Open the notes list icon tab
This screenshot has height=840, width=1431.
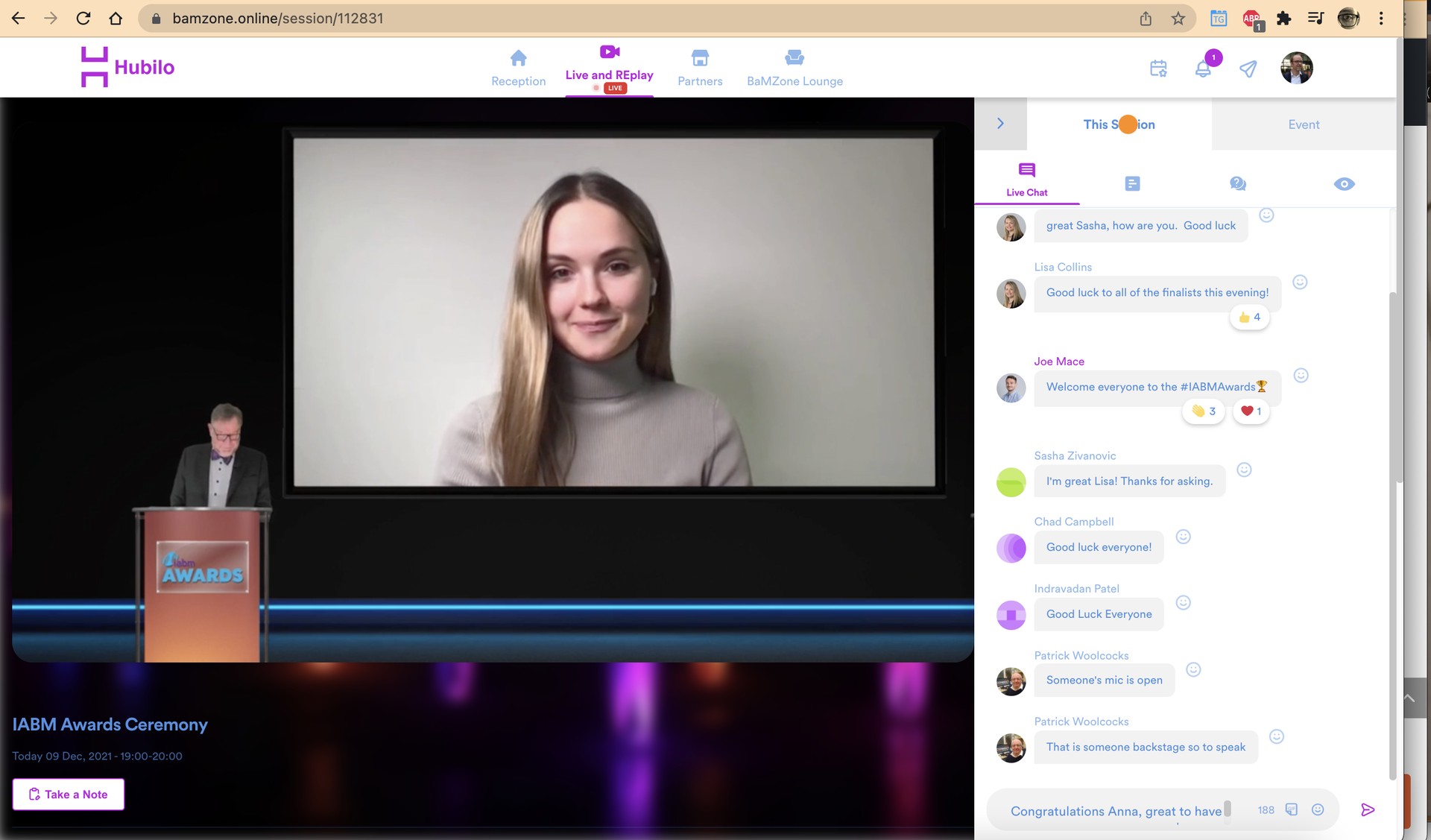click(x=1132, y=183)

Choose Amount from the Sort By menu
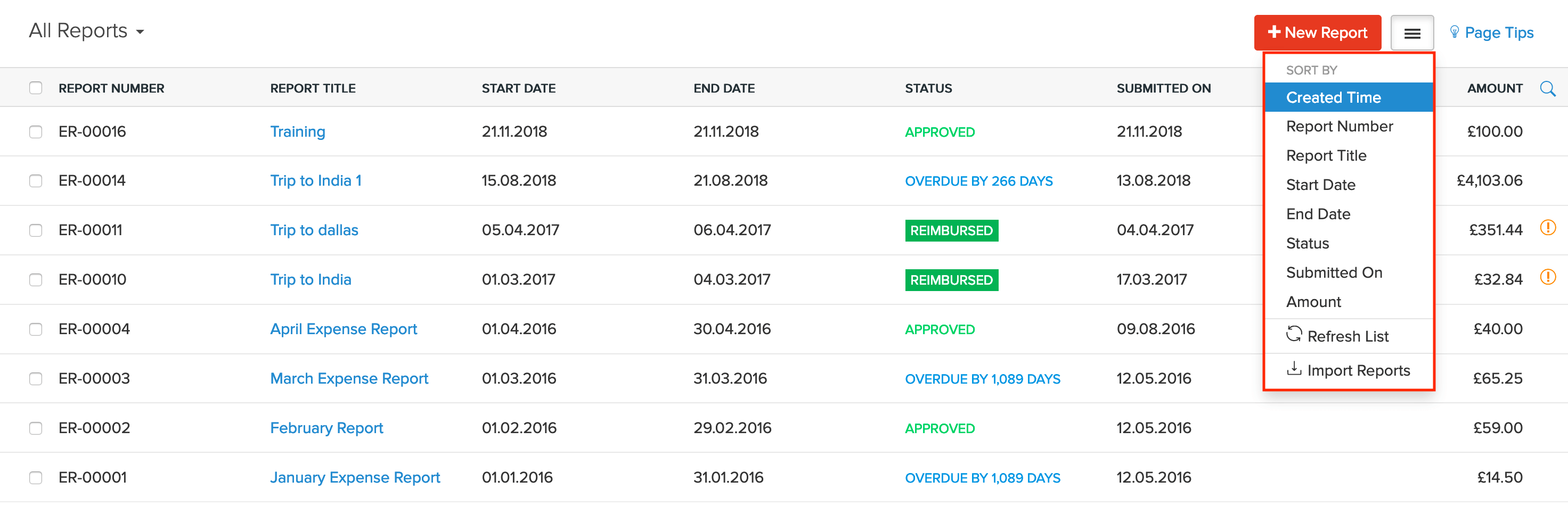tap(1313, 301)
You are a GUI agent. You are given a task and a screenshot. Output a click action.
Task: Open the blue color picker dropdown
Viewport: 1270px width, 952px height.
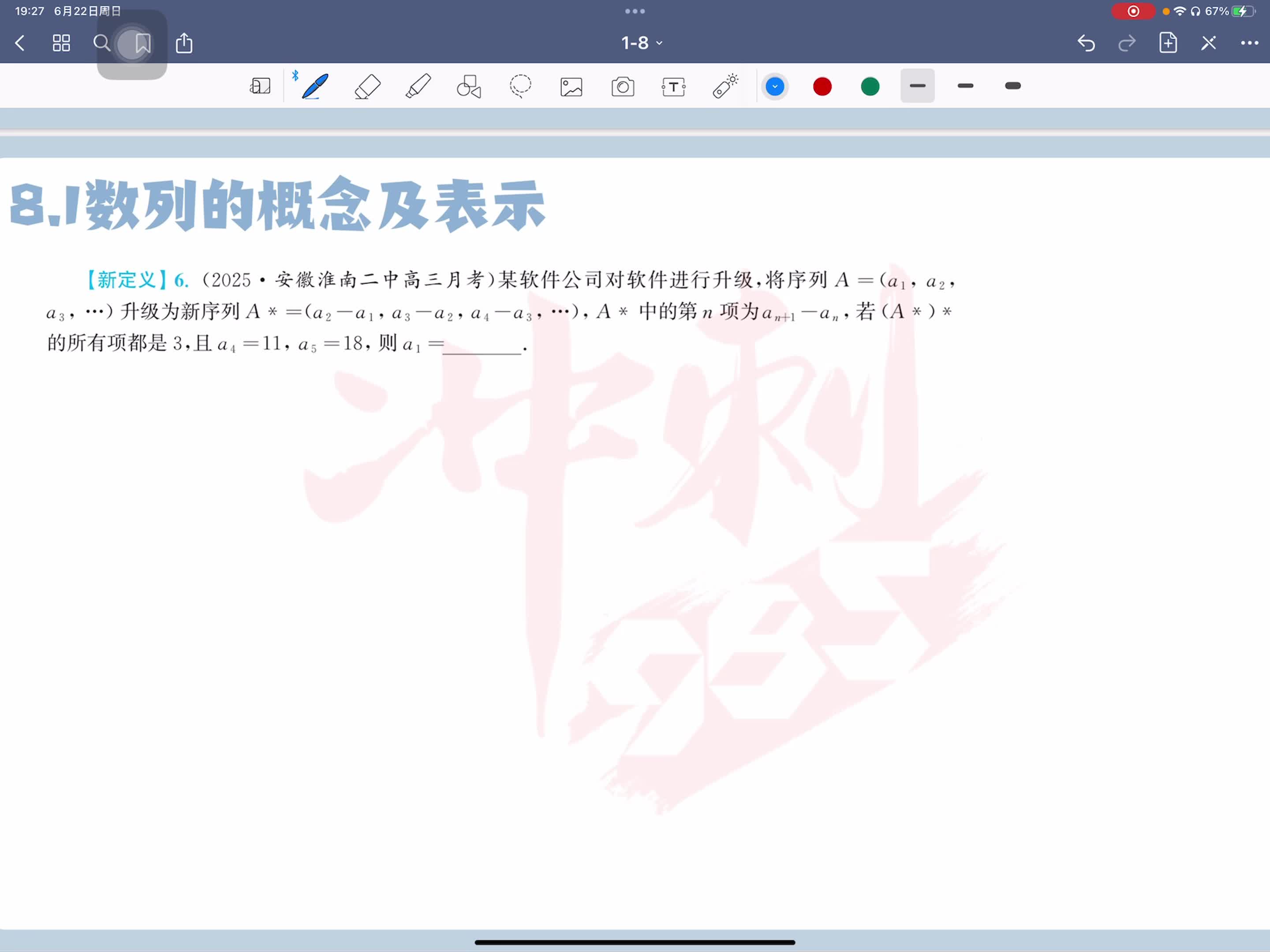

_Exercise directions_
No pictures, please. Output the listing above exactly as it stands.

_Problem solution_
Open the notes list icon tab
This screenshot has height=840, width=1431.
click(x=1132, y=183)

Choose Amount from the Sort By menu
tap(1313, 301)
You are a GUI agent. You are given a task and a screenshot. Output a click action.
Task: Open the blue color picker dropdown
Viewport: 1270px width, 952px height.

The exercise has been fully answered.